[Your task]: Edit the rows below, replacing "badge" with "icon" and keeping everything else the same. Leave the pictures out of your output.

[Entries shown]:
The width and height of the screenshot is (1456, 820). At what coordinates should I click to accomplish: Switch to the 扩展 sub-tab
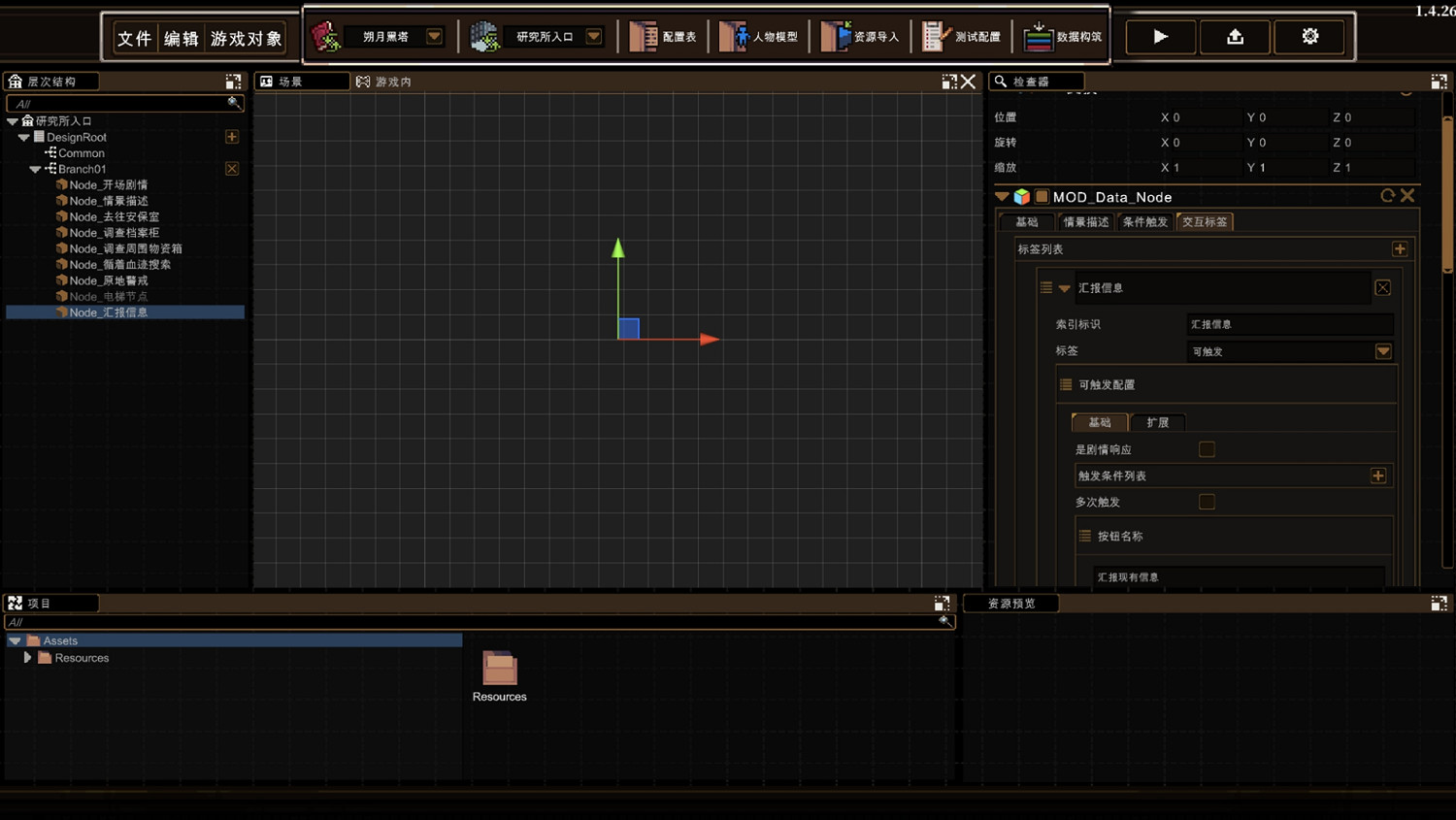click(x=1157, y=422)
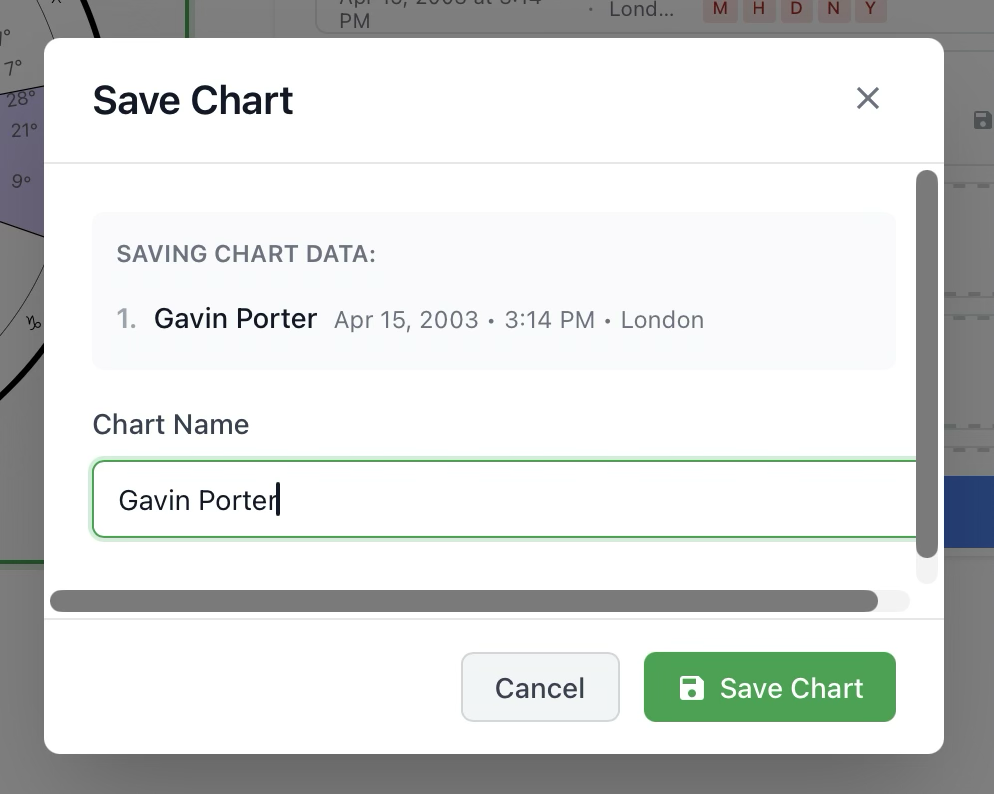Click the Cancel button
The height and width of the screenshot is (794, 994).
click(x=540, y=687)
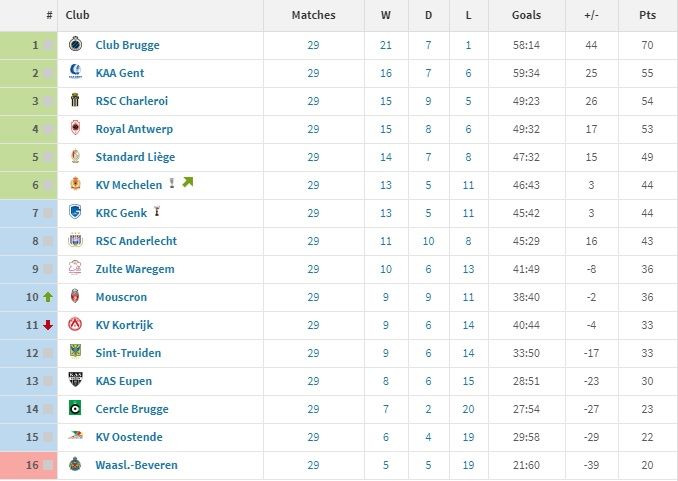Screen dimensions: 678x481
Task: Click the green promotion arrow beside KV Mechelen
Action: coord(188,183)
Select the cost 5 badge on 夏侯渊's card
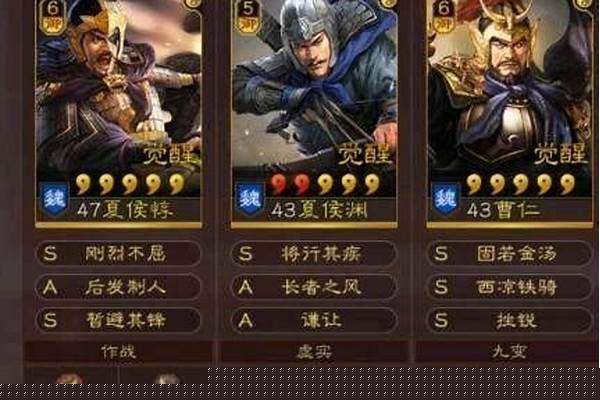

[Complete response]:
The width and height of the screenshot is (1456, 820). At what coordinates should I click to accomplish: Switch to the 扩展 sub-tab
click(x=1157, y=422)
Click the Cancel button
The height and width of the screenshot is (794, 994).
click(x=540, y=687)
Screen dimensions: 678x481
Task: Click the green promotion arrow beside KV Mechelen
Action: coord(188,183)
Select the cost 5 icon on 夏侯渊's card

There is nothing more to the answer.